Controlling Non-backtrackable Decisions in UCPOP
--Role of Constraint propagation in Planning

Notes by Rao Kambhampati
ASU CSE TR XXX
[Oct 26, 1995]

Generally, UCPOP has too many decision  points. These include 

1. Which open condition to work on
   1.1 Which establishment choice to use for the chosen open cond?
   
2. Which conflict (unsafe link) to work on
   2.1. Which resolution to use for the chosen conflict?
   
   
Of these, 1 and 2 are non-backtrackable decisions while 1.1 and 2.1 are 
backtrackable decisions. We will talk about controlling backtrackable 
decisions when we consider EBL stuff next week. Presently, we will 
consider 1 and 2, which are non-backtrackable (and thus cannot be 
controlled through EBL).

Although 1 and 2 need not be backtracked, they do effect the size of the 
search tree. In particular, choosing the right goal order and right 
conflict resolution order can have a significant impact on the size of 
the search tree generated by the refinement search. 

Lessons from CSP
----------------

Before we look at controlling UCPOP's non-backtrackable decisions, it is 
worth noting the similarity between UCPOP and CSP, and digest the lessons 
from CSP. We note that 1 and 2 above are similar to the decision of "which 
variable to work on next" in csp, and 1.1 and 2.1 are similar to the 
decision of "which value of the selected variable to try next". Thus, 
anything we learned about which variable to choose next could be gainfully 
transferred to UCPOP decisions 1  and 2. In particular, remember that in 
CSP, we choose the variable with the smallest live domain first. This will 
imply that in UCPOP we should be trying the goal or conflict with the 
smallest number of resolutions first. Both these ideas are used in a 
strategy called Least Cost Flaw Refinement strategy. 

Of course, the effectiveness of the variable selection strategy in CSP 
depends on our ability to accurately estimate the current LIVE domain of 
the variable. In particular, suppose we have a bunch of variables, all of 
which have domains of size 100 to begin with. Suppose, after a bunch of 
refinements, we find that one of the remaining variables has an effective 
domain size of only 25. If we take time to realize this point, we can then 
actually choose that variable as the next variable. If we dont recognize 
this, we will consider the live domains of all variables to be 100, and 
thus, we won't really be reaping the benifit of reducing branching factor 
at higher levels of the tree. In CSP, the way you get a better estimate of 
the live domain is by doing constraint propagation and enforcing 
k-consistency. For example, 1-consistency weeds out values from the domain 
of the variable that are no longer feasible for that variable, and 
2-consistency weeds out from the domain of a variable any value for which 
we will not be able to find a legal value for another remaining variable. 
In general, the higher the consistency that we enforce, the better our 
estimate of the live domain of the variable is and the better our ability 
to exploit LCFR. With better estimates, we get several advantages. 

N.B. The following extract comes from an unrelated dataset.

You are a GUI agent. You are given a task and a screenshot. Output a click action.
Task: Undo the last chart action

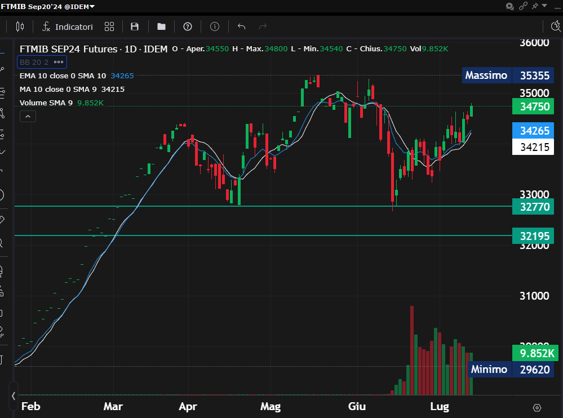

1. We can detect hidden inconsistencies. Suppose some variables domain 
becomes empty, then we know that there is no solution in that branch, and 
we can stop right away

2. By having a better estimate of the live domain, we can make the 
refinements more informed

2.1 we can then make a more informed choice as to which should be the next 
variable to work on (i.e, which refinement to use next)

2.2 we can have a better idea of which branch of the chosen refinements 
are likely to contain solutions. For example, suppose the actual domain 
of the chosen variable has the value a, and live domain of that variable 
doesn't contain that value, then our refinement on that variable can 
avoid a branch corresponding to the value of the variable being a. 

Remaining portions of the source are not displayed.